§ **PROVIDED DATA**:
▼▼▼

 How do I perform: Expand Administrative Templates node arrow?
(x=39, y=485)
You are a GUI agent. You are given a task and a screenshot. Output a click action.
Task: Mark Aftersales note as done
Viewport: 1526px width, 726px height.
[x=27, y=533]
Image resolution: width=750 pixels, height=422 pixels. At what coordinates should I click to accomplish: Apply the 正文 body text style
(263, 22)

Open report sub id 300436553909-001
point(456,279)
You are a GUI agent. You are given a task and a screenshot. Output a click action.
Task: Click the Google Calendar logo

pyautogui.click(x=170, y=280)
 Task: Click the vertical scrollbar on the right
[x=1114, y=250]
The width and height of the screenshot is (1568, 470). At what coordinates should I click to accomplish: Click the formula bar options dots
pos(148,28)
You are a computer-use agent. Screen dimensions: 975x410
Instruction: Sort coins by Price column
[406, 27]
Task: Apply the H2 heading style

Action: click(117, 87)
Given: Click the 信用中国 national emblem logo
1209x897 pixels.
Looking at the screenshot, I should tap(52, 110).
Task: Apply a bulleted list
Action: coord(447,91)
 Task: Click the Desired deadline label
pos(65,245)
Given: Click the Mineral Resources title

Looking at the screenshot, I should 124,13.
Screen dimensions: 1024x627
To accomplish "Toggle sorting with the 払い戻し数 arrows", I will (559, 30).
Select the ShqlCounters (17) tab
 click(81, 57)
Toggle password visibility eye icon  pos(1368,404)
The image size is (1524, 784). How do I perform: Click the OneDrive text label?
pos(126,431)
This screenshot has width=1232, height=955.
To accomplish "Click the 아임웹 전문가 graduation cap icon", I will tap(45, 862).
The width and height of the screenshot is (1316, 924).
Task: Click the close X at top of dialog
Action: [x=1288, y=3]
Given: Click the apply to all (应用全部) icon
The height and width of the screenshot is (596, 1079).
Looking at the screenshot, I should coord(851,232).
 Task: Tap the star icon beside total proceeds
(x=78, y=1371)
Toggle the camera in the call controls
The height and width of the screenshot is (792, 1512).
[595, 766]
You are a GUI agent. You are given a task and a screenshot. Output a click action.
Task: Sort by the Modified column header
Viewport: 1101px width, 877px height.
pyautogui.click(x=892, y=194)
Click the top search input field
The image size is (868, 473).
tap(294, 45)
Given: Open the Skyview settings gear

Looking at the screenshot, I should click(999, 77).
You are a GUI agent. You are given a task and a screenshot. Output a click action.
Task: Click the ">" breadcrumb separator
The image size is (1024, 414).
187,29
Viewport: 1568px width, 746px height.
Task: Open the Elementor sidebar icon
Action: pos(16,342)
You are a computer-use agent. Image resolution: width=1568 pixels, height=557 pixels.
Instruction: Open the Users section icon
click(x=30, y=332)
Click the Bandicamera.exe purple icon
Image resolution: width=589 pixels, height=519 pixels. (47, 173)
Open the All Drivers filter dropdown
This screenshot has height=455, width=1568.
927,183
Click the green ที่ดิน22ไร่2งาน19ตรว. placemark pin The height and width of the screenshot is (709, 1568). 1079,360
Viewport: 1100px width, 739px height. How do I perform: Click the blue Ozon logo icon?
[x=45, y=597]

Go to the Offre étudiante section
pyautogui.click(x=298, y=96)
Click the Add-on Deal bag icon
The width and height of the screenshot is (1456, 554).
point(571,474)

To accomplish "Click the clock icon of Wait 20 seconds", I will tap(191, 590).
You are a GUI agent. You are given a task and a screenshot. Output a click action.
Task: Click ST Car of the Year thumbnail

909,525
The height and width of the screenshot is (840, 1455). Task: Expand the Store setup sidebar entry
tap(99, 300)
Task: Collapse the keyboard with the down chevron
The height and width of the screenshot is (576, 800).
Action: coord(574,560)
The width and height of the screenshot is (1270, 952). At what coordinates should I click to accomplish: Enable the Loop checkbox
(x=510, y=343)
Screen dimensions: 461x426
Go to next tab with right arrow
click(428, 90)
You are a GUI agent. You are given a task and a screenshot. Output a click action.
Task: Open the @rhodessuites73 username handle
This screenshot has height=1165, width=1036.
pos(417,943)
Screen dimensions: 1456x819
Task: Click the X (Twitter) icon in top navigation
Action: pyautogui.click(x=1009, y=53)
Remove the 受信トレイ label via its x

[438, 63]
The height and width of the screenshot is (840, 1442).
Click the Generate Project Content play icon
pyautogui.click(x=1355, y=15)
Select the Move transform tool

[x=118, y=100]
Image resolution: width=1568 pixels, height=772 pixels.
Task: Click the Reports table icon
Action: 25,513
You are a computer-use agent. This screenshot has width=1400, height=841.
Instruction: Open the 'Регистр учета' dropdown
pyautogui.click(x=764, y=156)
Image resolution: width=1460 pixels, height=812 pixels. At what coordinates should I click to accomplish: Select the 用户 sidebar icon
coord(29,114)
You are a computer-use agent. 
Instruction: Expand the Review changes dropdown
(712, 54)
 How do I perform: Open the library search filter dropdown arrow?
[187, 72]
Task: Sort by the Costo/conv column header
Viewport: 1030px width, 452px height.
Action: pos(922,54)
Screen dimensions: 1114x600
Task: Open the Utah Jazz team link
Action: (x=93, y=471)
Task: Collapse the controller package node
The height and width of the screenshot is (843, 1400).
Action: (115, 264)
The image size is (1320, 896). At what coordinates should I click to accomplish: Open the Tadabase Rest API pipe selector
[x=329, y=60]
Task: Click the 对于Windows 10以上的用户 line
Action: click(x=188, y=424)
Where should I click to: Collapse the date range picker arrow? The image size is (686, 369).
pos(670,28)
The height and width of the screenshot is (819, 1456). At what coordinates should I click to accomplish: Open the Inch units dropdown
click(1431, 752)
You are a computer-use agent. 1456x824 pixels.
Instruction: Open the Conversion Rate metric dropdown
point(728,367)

▲▲▲

§ **INSTRUCTIONS TO FOLLOW**: Copy the items from the one containing "Viewport: 1100px width, 739px" through the one containing "point(571,474)", both included, keeping their requests, and add 59 to every coordinate in the answers.

§ **RESPONSE FOR THIS EXERCISE**:
Viewport: 1100px width, 739px height. How do I perform: Click the blue Ozon logo icon?
[x=104, y=656]

Go to the Offre étudiante section
pyautogui.click(x=357, y=155)
Click the Add-on Deal bag icon
The width and height of the screenshot is (1456, 554).
point(630,533)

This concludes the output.